- **TASK DETAILS**
Rewrite every one of the records below, changing each occurrence of "computer-use agent" to "desktop agent" and leaving everything else as it is.

- **MATERIAL PROVIDED**
· · · ·

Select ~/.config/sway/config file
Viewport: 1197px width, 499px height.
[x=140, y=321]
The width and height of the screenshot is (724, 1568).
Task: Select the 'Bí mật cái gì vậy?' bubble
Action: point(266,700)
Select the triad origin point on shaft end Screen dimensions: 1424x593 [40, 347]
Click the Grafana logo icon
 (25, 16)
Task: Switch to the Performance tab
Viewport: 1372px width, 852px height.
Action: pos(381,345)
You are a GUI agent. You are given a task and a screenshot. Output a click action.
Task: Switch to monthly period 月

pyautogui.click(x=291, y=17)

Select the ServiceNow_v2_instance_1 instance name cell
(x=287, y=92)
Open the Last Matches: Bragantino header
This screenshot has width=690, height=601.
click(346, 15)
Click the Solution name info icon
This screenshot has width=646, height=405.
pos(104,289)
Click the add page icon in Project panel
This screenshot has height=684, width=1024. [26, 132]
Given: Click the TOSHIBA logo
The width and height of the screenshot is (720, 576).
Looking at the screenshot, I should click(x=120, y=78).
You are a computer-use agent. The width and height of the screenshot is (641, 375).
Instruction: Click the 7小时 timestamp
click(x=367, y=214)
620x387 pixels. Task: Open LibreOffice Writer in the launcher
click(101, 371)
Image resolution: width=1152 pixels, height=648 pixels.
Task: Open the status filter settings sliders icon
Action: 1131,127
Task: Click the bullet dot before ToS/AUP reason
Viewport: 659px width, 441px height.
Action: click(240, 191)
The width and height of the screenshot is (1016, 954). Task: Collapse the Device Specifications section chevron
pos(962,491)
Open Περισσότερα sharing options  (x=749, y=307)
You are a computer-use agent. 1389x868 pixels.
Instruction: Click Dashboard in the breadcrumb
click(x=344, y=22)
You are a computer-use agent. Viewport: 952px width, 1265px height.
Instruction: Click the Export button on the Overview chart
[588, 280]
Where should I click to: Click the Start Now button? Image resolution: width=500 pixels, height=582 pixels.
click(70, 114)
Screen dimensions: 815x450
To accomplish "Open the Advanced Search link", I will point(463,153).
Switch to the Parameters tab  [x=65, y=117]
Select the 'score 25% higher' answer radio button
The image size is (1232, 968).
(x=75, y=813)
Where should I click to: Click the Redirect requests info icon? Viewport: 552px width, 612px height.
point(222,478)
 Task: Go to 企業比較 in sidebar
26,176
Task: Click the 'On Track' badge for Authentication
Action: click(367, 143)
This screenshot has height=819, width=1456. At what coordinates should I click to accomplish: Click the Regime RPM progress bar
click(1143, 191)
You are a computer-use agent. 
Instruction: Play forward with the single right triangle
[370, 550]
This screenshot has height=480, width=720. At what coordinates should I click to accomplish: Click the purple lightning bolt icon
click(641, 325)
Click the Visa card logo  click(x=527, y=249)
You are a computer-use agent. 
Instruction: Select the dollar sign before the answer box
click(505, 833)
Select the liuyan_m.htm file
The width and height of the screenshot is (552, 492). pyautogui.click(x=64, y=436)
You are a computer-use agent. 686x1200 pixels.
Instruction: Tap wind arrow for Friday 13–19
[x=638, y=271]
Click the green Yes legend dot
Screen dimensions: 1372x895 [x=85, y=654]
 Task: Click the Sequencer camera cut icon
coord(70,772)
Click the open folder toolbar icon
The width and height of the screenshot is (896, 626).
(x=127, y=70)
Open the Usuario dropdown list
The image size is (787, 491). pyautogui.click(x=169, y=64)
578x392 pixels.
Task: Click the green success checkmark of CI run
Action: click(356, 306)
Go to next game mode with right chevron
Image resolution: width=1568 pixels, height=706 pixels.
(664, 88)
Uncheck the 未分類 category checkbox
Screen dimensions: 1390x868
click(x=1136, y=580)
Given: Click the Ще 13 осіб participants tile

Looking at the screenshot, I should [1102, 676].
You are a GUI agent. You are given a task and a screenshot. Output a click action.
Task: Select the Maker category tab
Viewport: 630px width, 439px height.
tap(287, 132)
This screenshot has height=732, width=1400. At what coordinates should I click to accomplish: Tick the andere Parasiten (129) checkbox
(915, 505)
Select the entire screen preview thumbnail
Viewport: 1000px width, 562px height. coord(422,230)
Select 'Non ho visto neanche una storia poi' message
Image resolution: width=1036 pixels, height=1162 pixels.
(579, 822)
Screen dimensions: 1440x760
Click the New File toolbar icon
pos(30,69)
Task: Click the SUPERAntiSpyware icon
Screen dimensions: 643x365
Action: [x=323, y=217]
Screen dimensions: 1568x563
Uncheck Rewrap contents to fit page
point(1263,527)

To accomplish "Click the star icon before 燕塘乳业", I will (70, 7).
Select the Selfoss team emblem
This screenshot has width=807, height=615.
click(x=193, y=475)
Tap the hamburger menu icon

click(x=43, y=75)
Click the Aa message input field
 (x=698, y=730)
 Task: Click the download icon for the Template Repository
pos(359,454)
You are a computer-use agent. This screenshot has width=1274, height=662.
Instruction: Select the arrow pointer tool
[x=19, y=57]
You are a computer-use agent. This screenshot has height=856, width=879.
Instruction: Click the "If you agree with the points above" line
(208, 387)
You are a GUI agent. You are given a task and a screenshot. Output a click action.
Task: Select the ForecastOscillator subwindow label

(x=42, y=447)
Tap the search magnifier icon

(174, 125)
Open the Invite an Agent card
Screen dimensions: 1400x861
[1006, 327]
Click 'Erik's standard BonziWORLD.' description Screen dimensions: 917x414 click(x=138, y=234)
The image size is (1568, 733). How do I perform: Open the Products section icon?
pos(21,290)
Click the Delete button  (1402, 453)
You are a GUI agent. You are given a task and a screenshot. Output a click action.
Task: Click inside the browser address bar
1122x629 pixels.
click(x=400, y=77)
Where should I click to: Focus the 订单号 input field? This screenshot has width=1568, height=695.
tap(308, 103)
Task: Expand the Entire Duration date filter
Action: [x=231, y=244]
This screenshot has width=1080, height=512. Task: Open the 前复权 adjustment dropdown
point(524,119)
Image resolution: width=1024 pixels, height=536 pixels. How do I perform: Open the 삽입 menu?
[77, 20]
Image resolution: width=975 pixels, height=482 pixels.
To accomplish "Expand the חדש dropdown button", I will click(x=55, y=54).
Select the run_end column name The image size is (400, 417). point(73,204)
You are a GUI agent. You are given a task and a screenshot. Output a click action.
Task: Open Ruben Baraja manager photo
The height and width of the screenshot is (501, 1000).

· · · ·

- **ANSWER FOR THE TASK**
Select ~/.config/sway/config file
Viewport: 1197px width, 499px height.
[x=140, y=321]
The width and height of the screenshot is (724, 1568).
Task: Select the 'Bí mật cái gì vậy?' bubble
Action: point(266,700)
Select the triad origin point on shaft end Screen dimensions: 1424x593 [40, 347]
Click the Grafana logo icon
 (25, 16)
Task: Switch to the Performance tab
Viewport: 1372px width, 852px height.
Action: pos(381,345)
You are a GUI agent. You are given a task and a screenshot. Output a click action.
Task: Switch to monthly period 月

pyautogui.click(x=291, y=17)

Select the ServiceNow_v2_instance_1 instance name cell
(x=287, y=92)
Open the Last Matches: Bragantino header
This screenshot has width=690, height=601.
click(346, 15)
Click the Solution name info icon
This screenshot has width=646, height=405.
pos(104,289)
Click the add page icon in Project panel
This screenshot has height=684, width=1024. [26, 132]
Given: Click the TOSHIBA logo
The width and height of the screenshot is (720, 576).
Looking at the screenshot, I should click(x=120, y=78).
You are a desktop agent. The width and height of the screenshot is (641, 375).
Instruction: Click the 7小时 timestamp
click(x=367, y=214)
620x387 pixels. Task: Open LibreOffice Writer in the launcher
click(101, 371)
Image resolution: width=1152 pixels, height=648 pixels.
Task: Open the status filter settings sliders icon
Action: 1131,127
Task: Click the bullet dot before ToS/AUP reason
Viewport: 659px width, 441px height.
Action: click(240, 191)
The width and height of the screenshot is (1016, 954). Task: Collapse the Device Specifications section chevron
pos(962,491)
Open Περισσότερα sharing options  (x=749, y=307)
You are a desktop agent. 1389x868 pixels.
Instruction: Click Dashboard in the breadcrumb
click(x=344, y=22)
You are a desktop agent. Viewport: 952px width, 1265px height.
Instruction: Click the Export button on the Overview chart
[588, 280]
Where should I click to: Click the Start Now button? Image resolution: width=500 pixels, height=582 pixels.
click(70, 114)
Screen dimensions: 815x450
To accomplish "Open the Advanced Search link", I will point(463,153).
Switch to the Parameters tab  [x=65, y=117]
Select the 'score 25% higher' answer radio button
The image size is (1232, 968).
(x=75, y=813)
Where should I click to: Click the Redirect requests info icon? Viewport: 552px width, 612px height.
point(222,478)
 Task: Go to 企業比較 in sidebar
26,176
Task: Click the 'On Track' badge for Authentication
Action: click(367, 143)
This screenshot has height=819, width=1456. At what coordinates should I click to accomplish: Click the Regime RPM progress bar
click(1143, 191)
You are a desktop agent. 
Instruction: Play forward with the single right triangle
[370, 550]
This screenshot has height=480, width=720. At what coordinates should I click to accomplish: Click the purple lightning bolt icon
click(641, 325)
Click the Visa card logo  click(x=527, y=249)
You are a desktop agent. 
Instruction: Select the dollar sign before the answer box
click(505, 833)
Select the liuyan_m.htm file
The width and height of the screenshot is (552, 492). pyautogui.click(x=64, y=436)
You are a desktop agent. 686x1200 pixels.
Instruction: Tap wind arrow for Friday 13–19
[x=638, y=271]
Click the green Yes legend dot
Screen dimensions: 1372x895 [x=85, y=654]
 Task: Click the Sequencer camera cut icon
coord(70,772)
Click the open folder toolbar icon
The width and height of the screenshot is (896, 626).
(x=127, y=70)
Open the Usuario dropdown list
The image size is (787, 491). pyautogui.click(x=169, y=64)
578x392 pixels.
Task: Click the green success checkmark of CI run
Action: click(356, 306)
Go to next game mode with right chevron
Image resolution: width=1568 pixels, height=706 pixels.
(664, 88)
Uncheck the 未分類 category checkbox
Screen dimensions: 1390x868
click(x=1136, y=580)
Given: Click the Ще 13 осіб participants tile

Looking at the screenshot, I should [1102, 676].
You are a GUI agent. You are given a task and a screenshot. Output a click action.
Task: Select the Maker category tab
Viewport: 630px width, 439px height.
tap(287, 132)
This screenshot has height=732, width=1400. At what coordinates should I click to accomplish: Tick the andere Parasiten (129) checkbox
(915, 505)
Select the entire screen preview thumbnail
Viewport: 1000px width, 562px height. coord(422,230)
Select 'Non ho visto neanche una storia poi' message
Image resolution: width=1036 pixels, height=1162 pixels.
(579, 822)
Screen dimensions: 1440x760
Click the New File toolbar icon
pos(30,69)
Task: Click the SUPERAntiSpyware icon
Screen dimensions: 643x365
Action: [x=323, y=217]
Screen dimensions: 1568x563
Uncheck Rewrap contents to fit page
point(1263,527)

To accomplish "Click the star icon before 燕塘乳业", I will (70, 7).
Select the Selfoss team emblem
This screenshot has width=807, height=615.
click(x=193, y=475)
Tap the hamburger menu icon

click(x=43, y=75)
Click the Aa message input field
 (x=698, y=730)
 Task: Click the download icon for the Template Repository
pos(359,454)
You are a desktop agent. This screenshot has width=1274, height=662.
Instruction: Select the arrow pointer tool
[x=19, y=57]
You are a desktop agent. This screenshot has height=856, width=879.
Instruction: Click the "If you agree with the points above" line
(208, 387)
You are a GUI agent. You are given a task and a screenshot. Output a click action.
Task: Select the ForecastOscillator subwindow label

(x=42, y=447)
Tap the search magnifier icon

(174, 125)
Open the Invite an Agent card
Screen dimensions: 1400x861
[1006, 327]
Click 'Erik's standard BonziWORLD.' description Screen dimensions: 917x414 click(x=138, y=234)
The image size is (1568, 733). How do I perform: Open the Products section icon?
pos(21,290)
Click the Delete button  (1402, 453)
You are a GUI agent. You are given a task and a screenshot. Output a click action.
Task: Click inside the browser address bar
1122x629 pixels.
click(x=400, y=77)
Where should I click to: Focus the 订单号 input field? This screenshot has width=1568, height=695.
tap(308, 103)
Task: Expand the Entire Duration date filter
Action: [x=231, y=244]
This screenshot has width=1080, height=512. Task: Open the 前复权 adjustment dropdown
point(524,119)
Image resolution: width=1024 pixels, height=536 pixels. How do I perform: Open the 삽입 menu?
[77, 20]
Image resolution: width=975 pixels, height=482 pixels.
To accomplish "Expand the חדש dropdown button", I will click(x=55, y=54).
Select the run_end column name The image size is (400, 417). point(73,204)
You are a GUI agent. You are given a task and a screenshot. Output a click action.
Task: Open Ruben Baraja manager photo
The height and width of the screenshot is (501, 1000).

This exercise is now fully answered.